La Venus de Milo es una conocida obra helenística rodeada de curiosas historias, pero hoy nos vamos a detener en su aventura durante la 2ª Guerra Mundial.

El Museo de Louvre tomó medidas para que, durante la ocupación nazi, sus obras maestras permanecieran a salvo de la codicia del III Reich.

El miedo a los bombardeos y sobre todo al expolio nazi llevaron a los responsables del Museo a embalar sus obras de arte para trasladarlas. Entre agosto y diciembre de 1939, 37 convoys se llevaron 3.690 obras del Louvre hacia destinos ocultos más seguros. Así obras maestras como la Gioconda o la Victoria de Samotracia abandonaron su residencia y permanecieron años escondidas.

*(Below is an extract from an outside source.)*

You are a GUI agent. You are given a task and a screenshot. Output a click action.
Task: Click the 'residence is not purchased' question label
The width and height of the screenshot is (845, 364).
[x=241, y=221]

Traslado Victoria Samotracia

Gioconda embalada

Pero más curioso fue el caso de la Venus de Milo que fue embalada y escondida en los sótanos del Castillo de Valençay.

Venus de Milo siendo embalada

Sin embargo, con el fin de que no fuera echada de menos en el museo, la original fue sustituida por una réplica de yeso. Cuando los alemanes ordenaron la reapertura del museo en septiembre de 1940 la escultura fue admirada durante cuatro años sin que se dieran cuenta de la burda falsificación que tenían frente a ellos. Una medida muy inteligente por parte de los franceses sobre todo conociendo la predilección de los nazis por hacerse con grandes obras para llevarlas a Alemania o venderlas en el mercado negro.

Cuando el Louvre volvió a la normalidad en 1947 la Venus de Milo volvió a su hogar recuperando el lugar de honor que le corresponde.